▶ **The data**:
-*-*-

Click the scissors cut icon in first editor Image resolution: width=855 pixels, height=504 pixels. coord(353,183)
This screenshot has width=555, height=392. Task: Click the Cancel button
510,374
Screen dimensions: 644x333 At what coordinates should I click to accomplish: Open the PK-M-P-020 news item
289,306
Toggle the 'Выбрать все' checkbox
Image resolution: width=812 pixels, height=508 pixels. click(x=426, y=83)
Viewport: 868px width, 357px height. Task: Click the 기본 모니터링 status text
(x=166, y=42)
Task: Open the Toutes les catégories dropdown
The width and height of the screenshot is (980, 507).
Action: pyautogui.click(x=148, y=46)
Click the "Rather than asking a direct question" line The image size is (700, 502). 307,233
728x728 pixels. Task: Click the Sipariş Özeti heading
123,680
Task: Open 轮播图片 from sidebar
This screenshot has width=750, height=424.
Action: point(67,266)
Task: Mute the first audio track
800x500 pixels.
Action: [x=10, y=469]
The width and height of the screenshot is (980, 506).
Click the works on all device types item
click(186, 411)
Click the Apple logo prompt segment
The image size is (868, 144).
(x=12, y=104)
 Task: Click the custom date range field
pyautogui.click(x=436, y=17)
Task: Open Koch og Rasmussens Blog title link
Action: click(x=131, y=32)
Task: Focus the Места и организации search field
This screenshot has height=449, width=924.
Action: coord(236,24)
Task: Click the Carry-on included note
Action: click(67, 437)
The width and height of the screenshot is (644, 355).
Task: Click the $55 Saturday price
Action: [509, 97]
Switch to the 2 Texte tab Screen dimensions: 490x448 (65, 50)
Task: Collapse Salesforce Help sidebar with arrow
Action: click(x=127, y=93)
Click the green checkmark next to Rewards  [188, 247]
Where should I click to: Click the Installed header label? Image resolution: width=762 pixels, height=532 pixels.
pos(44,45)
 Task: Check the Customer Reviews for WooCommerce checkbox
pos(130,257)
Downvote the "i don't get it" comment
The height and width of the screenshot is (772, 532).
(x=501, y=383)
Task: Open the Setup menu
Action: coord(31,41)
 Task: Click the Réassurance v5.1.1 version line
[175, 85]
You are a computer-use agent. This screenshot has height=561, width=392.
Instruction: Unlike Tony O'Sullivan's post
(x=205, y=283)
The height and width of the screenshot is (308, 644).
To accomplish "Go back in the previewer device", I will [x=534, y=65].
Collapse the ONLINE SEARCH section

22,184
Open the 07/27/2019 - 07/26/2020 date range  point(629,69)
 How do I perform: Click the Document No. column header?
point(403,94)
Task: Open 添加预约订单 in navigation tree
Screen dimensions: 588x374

-*-*-

▶ **Your objective**:
The task requires an exact copy of all the lines above.

▶ **Written response**:
Click the scissors cut icon in first editor Image resolution: width=855 pixels, height=504 pixels. coord(353,183)
This screenshot has width=555, height=392. Task: Click the Cancel button
510,374
Screen dimensions: 644x333 At what coordinates should I click to accomplish: Open the PK-M-P-020 news item
289,306
Toggle the 'Выбрать все' checkbox
Image resolution: width=812 pixels, height=508 pixels. click(x=426, y=83)
Viewport: 868px width, 357px height. Task: Click the 기본 모니터링 status text
(x=166, y=42)
Task: Open the Toutes les catégories dropdown
The width and height of the screenshot is (980, 507).
Action: pyautogui.click(x=148, y=46)
Click the "Rather than asking a direct question" line The image size is (700, 502). 307,233
728x728 pixels. Task: Click the Sipariş Özeti heading
123,680
Task: Open 轮播图片 from sidebar
This screenshot has width=750, height=424.
Action: point(67,266)
Task: Mute the first audio track
800x500 pixels.
Action: [x=10, y=469]
The width and height of the screenshot is (980, 506).
Click the works on all device types item
click(186, 411)
Click the Apple logo prompt segment
The image size is (868, 144).
(x=12, y=104)
 Task: Click the custom date range field
pyautogui.click(x=436, y=17)
Task: Open Koch og Rasmussens Blog title link
Action: click(x=131, y=32)
Task: Focus the Места и организации search field
This screenshot has height=449, width=924.
Action: coord(236,24)
Task: Click the Carry-on included note
Action: click(67, 437)
The width and height of the screenshot is (644, 355).
Task: Click the $55 Saturday price
Action: [509, 97]
Switch to the 2 Texte tab Screen dimensions: 490x448 (65, 50)
Task: Collapse Salesforce Help sidebar with arrow
Action: click(x=127, y=93)
Click the green checkmark next to Rewards  [188, 247]
Where should I click to: Click the Installed header label? Image resolution: width=762 pixels, height=532 pixels.
pos(44,45)
 Task: Check the Customer Reviews for WooCommerce checkbox
pos(130,257)
Downvote the "i don't get it" comment
The height and width of the screenshot is (772, 532).
(x=501, y=383)
Task: Open the Setup menu
Action: coord(31,41)
 Task: Click the Réassurance v5.1.1 version line
[175, 85]
You are a computer-use agent. This screenshot has height=561, width=392.
Instruction: Unlike Tony O'Sullivan's post
(x=205, y=283)
The height and width of the screenshot is (308, 644).
To accomplish "Go back in the previewer device", I will [x=534, y=65].
Collapse the ONLINE SEARCH section

22,184
Open the 07/27/2019 - 07/26/2020 date range  point(629,69)
 How do I perform: Click the Document No. column header?
point(403,94)
Task: Open 添加预约订单 in navigation tree
Screen dimensions: 588x374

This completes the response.